Earl F. Walborg, Jr.*,2, John DiGiovanni{dagger}, Claudio J. Conti{dagger}, Thomas J. Slaga{dagger}, James J. Freeman{ddagger}, David R. Steup§ and Christopher M. Skisak||

*Dermigen, Inc. P.O. Box 727, Smithville, Texas 78957 {dagger}University of Texas M.D. Anderson Cancer Center, Science Park-Research Division P.O. Box 389, Smithville, Texas 78957 {ddagger}Exxon Biomedical Sciences, Inc. CN-2350, Mettlers Road, East Millstone, New Jersey 08875 §Shell Oil Company P.O. Box 4320, Houston, Texas 77210 ||Pennzoil Company P.O. Box 2967, Houston, Texas 77252

Received December 31, 1997; accepted July 2, 1998

Topical application of certain petroleum middle distillates (PMD) to mice produces skin tumors after long latency, and initiation/promotion protocols indicate that effect is associated with their tumor promoting activity.

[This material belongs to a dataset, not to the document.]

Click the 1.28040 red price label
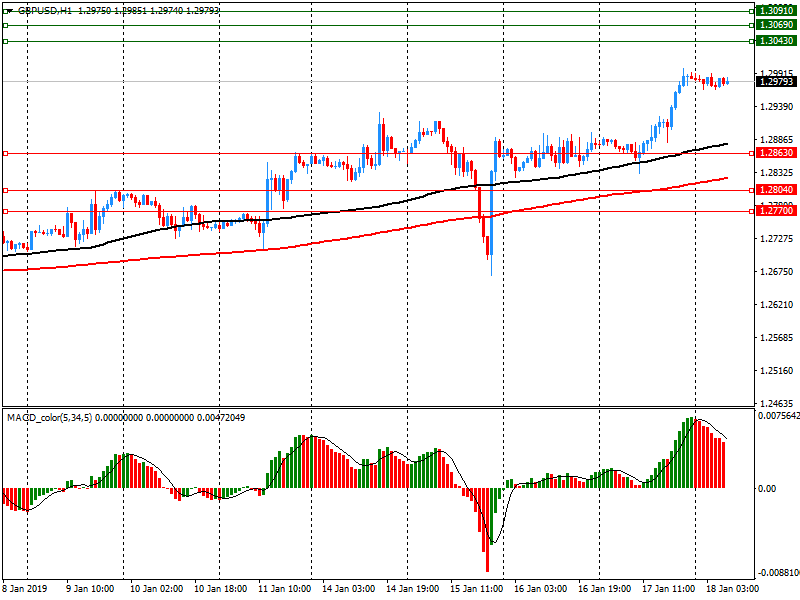Screen dimensions: 800x600 coord(776,190)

Since induction of sustained, potentiated epidermal hyperplasia is predictive of promoting activity, five compositionally distinct PMD [hydrodesulfurized kerosene (API 81-70); hydrodesulfurized PMD (API 81-10); odorless light petroleum hydrocarbons; severely hydrotreated light vacuum distillate (LVD); and lightly refined paraffinic oil (LRPO)] were assessed for their effects on epidermal hyperplasia PMD were administered (2 x/week for 2 weeks) to skin of CD-1 mice Four quantitative biomarkers of epidermal hyperplasia were evaluated: epidermal thickness, number of nucleated epidermal cells per unit length of basement membrane, labeling (BrdUrd) index of epidermal cells, and induction of epidermal ornithine decarboxylase (ODC) activity. As positive controls, 12-O-tetradecanoylphorbol-13-acetate (TPA) and n-dodecane were utilized. PMD-induced skin irritation was evaluated visually and/or histopathologically. All five PMD produced dose-dependent, skin irritation and epidermal hyperplasia. On a weight basis the magnitude of the maximal PMD-induced effects was similar to that produced by n-dodecane, but >1000-fold less than that produced by TPA. Epidermal hyperplasia and subacute skin irritancy produced by the five PMD were similar. Of the four short-term markers of tumor promotion assessed, labeling index and epidermal ODC activity were predictive of the relative promoting activities of those PMD for which tumorigenicity bioassay data are available, i.e, API 81-07 > API 81-10 > LRPO. An apparent discrepancy to the predictability of epidermal ODC activity occurred with LRPO:toluene [1:1(v/v)]. This mixture is nontumorigenic, yet significantly induced epidermal ODC activity. This mixture, however, produced severe epidermal toxicity that precluded any meaningful analysis of short-term biomarkers in relationship to biological activity.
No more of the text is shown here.